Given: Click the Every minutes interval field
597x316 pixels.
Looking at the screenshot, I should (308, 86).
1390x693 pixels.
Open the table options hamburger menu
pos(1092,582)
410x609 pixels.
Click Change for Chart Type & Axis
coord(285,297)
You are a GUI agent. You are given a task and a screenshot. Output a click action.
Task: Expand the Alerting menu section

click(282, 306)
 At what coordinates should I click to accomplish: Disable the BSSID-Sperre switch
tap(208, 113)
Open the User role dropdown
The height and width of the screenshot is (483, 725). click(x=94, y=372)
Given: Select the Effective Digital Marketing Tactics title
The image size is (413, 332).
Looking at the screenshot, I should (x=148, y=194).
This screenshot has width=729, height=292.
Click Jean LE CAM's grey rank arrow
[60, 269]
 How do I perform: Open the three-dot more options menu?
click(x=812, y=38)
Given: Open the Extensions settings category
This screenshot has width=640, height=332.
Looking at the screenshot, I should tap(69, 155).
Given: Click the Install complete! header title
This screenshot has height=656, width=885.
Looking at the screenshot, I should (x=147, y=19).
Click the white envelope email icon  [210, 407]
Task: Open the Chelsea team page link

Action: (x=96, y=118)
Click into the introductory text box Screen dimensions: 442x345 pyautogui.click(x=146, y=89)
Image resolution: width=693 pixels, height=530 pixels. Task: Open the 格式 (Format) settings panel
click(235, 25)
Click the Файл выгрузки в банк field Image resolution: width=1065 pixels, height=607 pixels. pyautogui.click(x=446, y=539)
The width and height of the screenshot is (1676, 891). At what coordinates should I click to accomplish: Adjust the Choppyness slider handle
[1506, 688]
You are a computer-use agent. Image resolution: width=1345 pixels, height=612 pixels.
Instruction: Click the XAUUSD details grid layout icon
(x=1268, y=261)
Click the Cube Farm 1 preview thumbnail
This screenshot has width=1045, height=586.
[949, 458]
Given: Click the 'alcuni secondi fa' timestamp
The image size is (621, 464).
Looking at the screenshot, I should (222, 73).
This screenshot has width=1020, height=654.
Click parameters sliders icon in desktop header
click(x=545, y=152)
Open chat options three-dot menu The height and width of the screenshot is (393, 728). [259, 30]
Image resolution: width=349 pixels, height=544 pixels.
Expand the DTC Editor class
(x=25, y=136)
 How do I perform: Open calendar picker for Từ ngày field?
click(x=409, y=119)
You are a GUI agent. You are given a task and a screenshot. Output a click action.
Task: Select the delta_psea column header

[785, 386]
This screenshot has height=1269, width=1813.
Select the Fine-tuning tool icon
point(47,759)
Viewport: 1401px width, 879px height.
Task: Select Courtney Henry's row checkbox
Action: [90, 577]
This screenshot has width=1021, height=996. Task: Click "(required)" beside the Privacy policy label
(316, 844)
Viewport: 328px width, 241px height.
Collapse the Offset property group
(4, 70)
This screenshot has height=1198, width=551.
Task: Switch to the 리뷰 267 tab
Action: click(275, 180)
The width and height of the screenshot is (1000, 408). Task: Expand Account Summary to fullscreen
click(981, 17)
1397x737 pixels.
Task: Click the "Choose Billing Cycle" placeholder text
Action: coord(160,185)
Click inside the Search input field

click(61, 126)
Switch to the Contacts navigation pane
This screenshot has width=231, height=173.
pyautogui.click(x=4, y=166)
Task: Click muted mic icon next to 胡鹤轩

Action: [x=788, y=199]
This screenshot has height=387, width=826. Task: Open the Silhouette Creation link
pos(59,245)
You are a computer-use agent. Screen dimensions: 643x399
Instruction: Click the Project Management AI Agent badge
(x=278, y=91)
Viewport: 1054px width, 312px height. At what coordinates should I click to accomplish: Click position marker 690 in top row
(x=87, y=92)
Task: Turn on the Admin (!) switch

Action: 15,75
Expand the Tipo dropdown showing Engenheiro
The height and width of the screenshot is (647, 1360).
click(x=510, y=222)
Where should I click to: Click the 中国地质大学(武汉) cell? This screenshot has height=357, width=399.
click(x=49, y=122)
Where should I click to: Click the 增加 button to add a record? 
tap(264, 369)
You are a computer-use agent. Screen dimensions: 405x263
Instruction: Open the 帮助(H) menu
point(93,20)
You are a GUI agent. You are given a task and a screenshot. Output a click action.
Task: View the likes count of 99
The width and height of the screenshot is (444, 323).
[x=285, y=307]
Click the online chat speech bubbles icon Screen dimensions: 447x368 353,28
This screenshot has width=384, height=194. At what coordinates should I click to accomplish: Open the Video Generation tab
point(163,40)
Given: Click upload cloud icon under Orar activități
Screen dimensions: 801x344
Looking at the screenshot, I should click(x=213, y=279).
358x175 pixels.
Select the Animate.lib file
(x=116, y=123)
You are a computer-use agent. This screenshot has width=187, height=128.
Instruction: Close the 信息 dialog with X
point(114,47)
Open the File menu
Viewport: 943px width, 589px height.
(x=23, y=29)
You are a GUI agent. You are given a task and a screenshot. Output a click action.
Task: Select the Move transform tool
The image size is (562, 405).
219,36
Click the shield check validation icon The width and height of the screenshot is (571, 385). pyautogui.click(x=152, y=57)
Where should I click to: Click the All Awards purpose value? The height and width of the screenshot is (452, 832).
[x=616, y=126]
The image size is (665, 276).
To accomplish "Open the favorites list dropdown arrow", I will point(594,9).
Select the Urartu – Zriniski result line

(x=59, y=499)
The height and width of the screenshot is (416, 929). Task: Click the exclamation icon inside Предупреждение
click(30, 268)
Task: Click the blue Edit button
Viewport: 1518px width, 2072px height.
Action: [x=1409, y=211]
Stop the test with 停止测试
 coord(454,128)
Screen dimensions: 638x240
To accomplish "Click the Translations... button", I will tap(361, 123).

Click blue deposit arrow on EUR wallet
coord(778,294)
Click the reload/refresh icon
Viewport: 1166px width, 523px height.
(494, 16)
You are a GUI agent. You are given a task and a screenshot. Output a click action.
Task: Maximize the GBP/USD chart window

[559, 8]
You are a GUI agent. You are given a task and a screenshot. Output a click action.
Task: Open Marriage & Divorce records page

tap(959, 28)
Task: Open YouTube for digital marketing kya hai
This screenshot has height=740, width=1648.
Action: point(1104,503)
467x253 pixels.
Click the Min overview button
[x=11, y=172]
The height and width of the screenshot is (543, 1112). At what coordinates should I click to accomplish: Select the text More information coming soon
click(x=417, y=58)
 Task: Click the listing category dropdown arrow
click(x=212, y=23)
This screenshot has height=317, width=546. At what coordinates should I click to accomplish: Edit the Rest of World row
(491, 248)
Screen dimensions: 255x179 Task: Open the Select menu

*Problem details*
Which lines hold the string "title"? Copy all of them from the data above.

*Solution to this task*
Given: Select the Effective Digital Marketing Tactics title
Given: Click the Install complete! header title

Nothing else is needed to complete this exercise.